## What is being asked:
Restate the entries below word for word, omitting nothing.

## Data records:
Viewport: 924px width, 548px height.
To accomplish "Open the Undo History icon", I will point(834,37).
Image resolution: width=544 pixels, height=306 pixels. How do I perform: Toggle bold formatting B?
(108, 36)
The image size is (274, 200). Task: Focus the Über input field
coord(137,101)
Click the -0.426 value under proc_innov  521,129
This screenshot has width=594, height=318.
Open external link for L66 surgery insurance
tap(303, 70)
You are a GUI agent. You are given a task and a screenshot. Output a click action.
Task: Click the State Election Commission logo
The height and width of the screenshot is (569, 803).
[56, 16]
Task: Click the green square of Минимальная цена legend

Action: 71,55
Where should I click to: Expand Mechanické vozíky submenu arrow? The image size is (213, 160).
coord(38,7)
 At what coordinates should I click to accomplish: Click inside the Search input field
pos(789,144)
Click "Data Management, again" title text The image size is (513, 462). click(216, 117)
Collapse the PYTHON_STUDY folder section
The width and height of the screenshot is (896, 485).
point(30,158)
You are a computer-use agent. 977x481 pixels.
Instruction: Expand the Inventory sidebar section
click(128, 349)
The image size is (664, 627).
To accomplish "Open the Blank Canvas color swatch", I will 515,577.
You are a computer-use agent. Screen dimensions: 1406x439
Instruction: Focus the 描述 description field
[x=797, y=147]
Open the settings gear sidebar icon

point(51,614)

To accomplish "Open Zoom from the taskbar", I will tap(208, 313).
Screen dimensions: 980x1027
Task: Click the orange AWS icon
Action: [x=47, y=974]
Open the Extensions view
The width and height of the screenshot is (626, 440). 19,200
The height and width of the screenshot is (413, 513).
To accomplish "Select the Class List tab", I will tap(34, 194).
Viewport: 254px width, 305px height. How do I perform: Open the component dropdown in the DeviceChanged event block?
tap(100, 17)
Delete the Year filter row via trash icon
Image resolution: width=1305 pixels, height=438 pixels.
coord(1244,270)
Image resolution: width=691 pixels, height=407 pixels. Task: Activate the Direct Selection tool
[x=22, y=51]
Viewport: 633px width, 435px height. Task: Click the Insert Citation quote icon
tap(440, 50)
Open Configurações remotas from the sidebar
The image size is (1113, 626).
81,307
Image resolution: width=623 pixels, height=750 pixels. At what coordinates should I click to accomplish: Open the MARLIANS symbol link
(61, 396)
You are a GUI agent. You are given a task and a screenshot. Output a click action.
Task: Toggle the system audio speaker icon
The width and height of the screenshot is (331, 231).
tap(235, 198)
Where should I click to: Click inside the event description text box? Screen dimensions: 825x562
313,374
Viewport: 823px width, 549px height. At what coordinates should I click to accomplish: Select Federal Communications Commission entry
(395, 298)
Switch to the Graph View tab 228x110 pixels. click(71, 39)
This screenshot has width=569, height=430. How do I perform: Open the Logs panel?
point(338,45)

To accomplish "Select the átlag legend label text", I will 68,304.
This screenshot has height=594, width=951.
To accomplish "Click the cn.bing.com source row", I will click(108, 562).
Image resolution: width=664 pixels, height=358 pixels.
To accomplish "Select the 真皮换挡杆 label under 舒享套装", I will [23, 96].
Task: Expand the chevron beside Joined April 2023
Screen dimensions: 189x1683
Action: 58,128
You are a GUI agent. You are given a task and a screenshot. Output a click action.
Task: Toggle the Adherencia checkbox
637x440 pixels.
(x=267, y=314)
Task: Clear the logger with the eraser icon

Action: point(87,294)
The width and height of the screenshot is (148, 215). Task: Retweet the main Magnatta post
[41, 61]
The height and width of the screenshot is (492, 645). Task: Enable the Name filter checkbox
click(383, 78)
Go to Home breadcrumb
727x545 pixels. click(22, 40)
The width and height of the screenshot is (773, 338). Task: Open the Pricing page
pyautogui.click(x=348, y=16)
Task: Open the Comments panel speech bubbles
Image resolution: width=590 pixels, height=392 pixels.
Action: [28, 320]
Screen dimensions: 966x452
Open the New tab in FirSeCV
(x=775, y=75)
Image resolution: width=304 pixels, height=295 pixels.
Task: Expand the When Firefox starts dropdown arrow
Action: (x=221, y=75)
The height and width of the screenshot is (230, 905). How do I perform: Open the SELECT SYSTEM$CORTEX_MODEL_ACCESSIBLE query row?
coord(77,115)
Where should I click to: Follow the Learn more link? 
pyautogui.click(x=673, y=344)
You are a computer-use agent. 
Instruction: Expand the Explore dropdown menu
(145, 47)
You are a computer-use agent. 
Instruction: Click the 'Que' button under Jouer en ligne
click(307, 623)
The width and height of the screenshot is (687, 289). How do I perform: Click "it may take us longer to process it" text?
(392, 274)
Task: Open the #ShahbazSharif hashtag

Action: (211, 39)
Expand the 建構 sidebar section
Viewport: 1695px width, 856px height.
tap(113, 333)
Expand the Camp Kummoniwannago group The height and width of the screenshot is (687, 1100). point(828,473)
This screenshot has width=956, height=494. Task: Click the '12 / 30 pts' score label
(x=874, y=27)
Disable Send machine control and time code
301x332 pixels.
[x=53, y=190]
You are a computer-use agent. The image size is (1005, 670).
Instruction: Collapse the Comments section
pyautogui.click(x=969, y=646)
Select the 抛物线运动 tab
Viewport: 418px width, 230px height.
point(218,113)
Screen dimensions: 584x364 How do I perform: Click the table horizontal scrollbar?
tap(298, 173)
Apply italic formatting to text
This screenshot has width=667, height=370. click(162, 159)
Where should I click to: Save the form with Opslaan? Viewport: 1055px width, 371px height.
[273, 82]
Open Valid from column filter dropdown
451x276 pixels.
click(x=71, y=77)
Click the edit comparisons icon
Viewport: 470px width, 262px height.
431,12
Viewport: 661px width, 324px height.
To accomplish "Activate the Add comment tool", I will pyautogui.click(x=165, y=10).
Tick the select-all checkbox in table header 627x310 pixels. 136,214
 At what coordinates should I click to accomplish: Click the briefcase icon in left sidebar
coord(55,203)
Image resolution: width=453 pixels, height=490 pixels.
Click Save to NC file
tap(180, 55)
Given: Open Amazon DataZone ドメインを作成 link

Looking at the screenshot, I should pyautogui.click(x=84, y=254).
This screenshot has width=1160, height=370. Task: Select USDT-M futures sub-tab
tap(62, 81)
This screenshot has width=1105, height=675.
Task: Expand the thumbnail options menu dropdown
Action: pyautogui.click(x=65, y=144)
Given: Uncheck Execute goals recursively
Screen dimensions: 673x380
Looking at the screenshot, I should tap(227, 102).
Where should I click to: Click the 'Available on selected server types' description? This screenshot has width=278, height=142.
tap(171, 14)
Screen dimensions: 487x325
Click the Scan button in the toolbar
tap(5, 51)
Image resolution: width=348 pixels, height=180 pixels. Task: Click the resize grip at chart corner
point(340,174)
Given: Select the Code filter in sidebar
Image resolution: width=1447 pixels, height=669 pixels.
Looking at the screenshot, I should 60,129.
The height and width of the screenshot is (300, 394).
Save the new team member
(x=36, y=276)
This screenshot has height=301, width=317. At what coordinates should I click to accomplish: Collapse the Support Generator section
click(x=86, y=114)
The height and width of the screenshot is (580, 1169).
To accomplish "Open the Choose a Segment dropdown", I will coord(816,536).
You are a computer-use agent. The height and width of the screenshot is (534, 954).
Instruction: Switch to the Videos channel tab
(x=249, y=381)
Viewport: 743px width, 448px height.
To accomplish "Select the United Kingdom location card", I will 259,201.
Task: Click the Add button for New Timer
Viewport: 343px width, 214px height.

## Exercise answer:
Viewport: 924px width, 548px height.
To accomplish "Open the Undo History icon", I will point(834,37).
Image resolution: width=544 pixels, height=306 pixels. How do I perform: Toggle bold formatting B?
(108, 36)
The image size is (274, 200). Task: Focus the Über input field
coord(137,101)
Click the -0.426 value under proc_innov  521,129
This screenshot has width=594, height=318.
Open external link for L66 surgery insurance
tap(303, 70)
You are a GUI agent. You are given a task and a screenshot. Output a click action.
Task: Click the State Election Commission logo
The height and width of the screenshot is (569, 803).
[56, 16]
Task: Click the green square of Минимальная цена legend

Action: 71,55
Where should I click to: Expand Mechanické vozíky submenu arrow? The image size is (213, 160).
coord(38,7)
 At what coordinates should I click to accomplish: Click inside the Search input field
pos(789,144)
Click "Data Management, again" title text The image size is (513, 462). click(216, 117)
Collapse the PYTHON_STUDY folder section
The width and height of the screenshot is (896, 485).
point(30,158)
You are a computer-use agent. 977x481 pixels.
Instruction: Expand the Inventory sidebar section
click(128, 349)
The image size is (664, 627).
To accomplish "Open the Blank Canvas color swatch", I will 515,577.
You are a computer-use agent. Screen dimensions: 1406x439
Instruction: Focus the 描述 description field
[x=797, y=147]
Open the settings gear sidebar icon

point(51,614)

To accomplish "Open Zoom from the taskbar", I will tap(208, 313).
Screen dimensions: 980x1027
Task: Click the orange AWS icon
Action: [x=47, y=974]
Open the Extensions view
The width and height of the screenshot is (626, 440). 19,200
The height and width of the screenshot is (413, 513).
To accomplish "Select the Class List tab", I will tap(34, 194).
Viewport: 254px width, 305px height. How do I perform: Open the component dropdown in the DeviceChanged event block?
tap(100, 17)
Delete the Year filter row via trash icon
Image resolution: width=1305 pixels, height=438 pixels.
coord(1244,270)
Image resolution: width=691 pixels, height=407 pixels. Task: Activate the Direct Selection tool
[x=22, y=51]
Viewport: 633px width, 435px height. Task: Click the Insert Citation quote icon
tap(440, 50)
Open Configurações remotas from the sidebar
The image size is (1113, 626).
81,307
Image resolution: width=623 pixels, height=750 pixels. At what coordinates should I click to accomplish: Open the MARLIANS symbol link
(61, 396)
You are a GUI agent. You are given a task and a screenshot. Output a click action.
Task: Toggle the system audio speaker icon
The width and height of the screenshot is (331, 231).
tap(235, 198)
Where should I click to: Click inside the event description text box? Screen dimensions: 825x562
313,374
Viewport: 823px width, 549px height. At what coordinates should I click to accomplish: Select Federal Communications Commission entry
(395, 298)
Switch to the Graph View tab 228x110 pixels. click(71, 39)
This screenshot has width=569, height=430. How do I perform: Open the Logs panel?
point(338,45)

To accomplish "Select the átlag legend label text", I will 68,304.
This screenshot has height=594, width=951.
To accomplish "Click the cn.bing.com source row", I will click(108, 562).
Image resolution: width=664 pixels, height=358 pixels.
To accomplish "Select the 真皮换挡杆 label under 舒享套装", I will [23, 96].
Task: Expand the chevron beside Joined April 2023
Screen dimensions: 189x1683
Action: 58,128
You are a GUI agent. You are given a task and a screenshot. Output a click action.
Task: Toggle the Adherencia checkbox
637x440 pixels.
(x=267, y=314)
Task: Clear the logger with the eraser icon

Action: point(87,294)
The width and height of the screenshot is (148, 215). Task: Retweet the main Magnatta post
[41, 61]
The height and width of the screenshot is (492, 645). Task: Enable the Name filter checkbox
click(383, 78)
Go to Home breadcrumb
727x545 pixels. click(22, 40)
The width and height of the screenshot is (773, 338). Task: Open the Pricing page
pyautogui.click(x=348, y=16)
Task: Open the Comments panel speech bubbles
Image resolution: width=590 pixels, height=392 pixels.
Action: [28, 320]
Screen dimensions: 966x452
Open the New tab in FirSeCV
(x=775, y=75)
Image resolution: width=304 pixels, height=295 pixels.
Task: Expand the When Firefox starts dropdown arrow
Action: (x=221, y=75)
The height and width of the screenshot is (230, 905). How do I perform: Open the SELECT SYSTEM$CORTEX_MODEL_ACCESSIBLE query row?
coord(77,115)
Where should I click to: Follow the Learn more link? 
pyautogui.click(x=673, y=344)
You are a computer-use agent. 
Instruction: Expand the Explore dropdown menu
(145, 47)
You are a computer-use agent. 
Instruction: Click the 'Que' button under Jouer en ligne
click(307, 623)
The width and height of the screenshot is (687, 289). How do I perform: Click "it may take us longer to process it" text?
(392, 274)
Task: Open the #ShahbazSharif hashtag

Action: (211, 39)
Expand the 建構 sidebar section
Viewport: 1695px width, 856px height.
tap(113, 333)
Expand the Camp Kummoniwannago group The height and width of the screenshot is (687, 1100). point(828,473)
This screenshot has width=956, height=494. Task: Click the '12 / 30 pts' score label
(x=874, y=27)
Disable Send machine control and time code
301x332 pixels.
[x=53, y=190]
You are a computer-use agent. The image size is (1005, 670).
Instruction: Collapse the Comments section
pyautogui.click(x=969, y=646)
Select the 抛物线运动 tab
Viewport: 418px width, 230px height.
point(218,113)
Screen dimensions: 584x364 How do I perform: Click the table horizontal scrollbar?
tap(298, 173)
Apply italic formatting to text
This screenshot has width=667, height=370. click(162, 159)
Where should I click to: Save the form with Opslaan? Viewport: 1055px width, 371px height.
[273, 82]
Open Valid from column filter dropdown
451x276 pixels.
click(x=71, y=77)
Click the edit comparisons icon
Viewport: 470px width, 262px height.
431,12
Viewport: 661px width, 324px height.
To accomplish "Activate the Add comment tool", I will pyautogui.click(x=165, y=10).
Tick the select-all checkbox in table header 627x310 pixels. 136,214
 At what coordinates should I click to accomplish: Click the briefcase icon in left sidebar
coord(55,203)
Image resolution: width=453 pixels, height=490 pixels.
Click Save to NC file
tap(180, 55)
Given: Open Amazon DataZone ドメインを作成 link

Looking at the screenshot, I should pyautogui.click(x=84, y=254).
This screenshot has width=1160, height=370. Task: Select USDT-M futures sub-tab
tap(62, 81)
This screenshot has width=1105, height=675.
Task: Expand the thumbnail options menu dropdown
Action: pyautogui.click(x=65, y=144)
Given: Uncheck Execute goals recursively
Screen dimensions: 673x380
Looking at the screenshot, I should tap(227, 102).
Where should I click to: Click the 'Available on selected server types' description? This screenshot has width=278, height=142.
tap(171, 14)
Screen dimensions: 487x325
Click the Scan button in the toolbar
tap(5, 51)
Image resolution: width=348 pixels, height=180 pixels. Task: Click the resize grip at chart corner
point(340,174)
Given: Select the Code filter in sidebar
Image resolution: width=1447 pixels, height=669 pixels.
Looking at the screenshot, I should 60,129.
The height and width of the screenshot is (300, 394).
Save the new team member
(x=36, y=276)
This screenshot has height=301, width=317. At what coordinates should I click to accomplish: Collapse the Support Generator section
click(x=86, y=114)
The height and width of the screenshot is (580, 1169).
To accomplish "Open the Choose a Segment dropdown", I will coord(816,536).
You are a computer-use agent. The height and width of the screenshot is (534, 954).
Instruction: Switch to the Videos channel tab
(x=249, y=381)
Viewport: 743px width, 448px height.
To accomplish "Select the United Kingdom location card", I will 259,201.
Task: Click the Add button for New Timer
Viewport: 343px width, 214px height.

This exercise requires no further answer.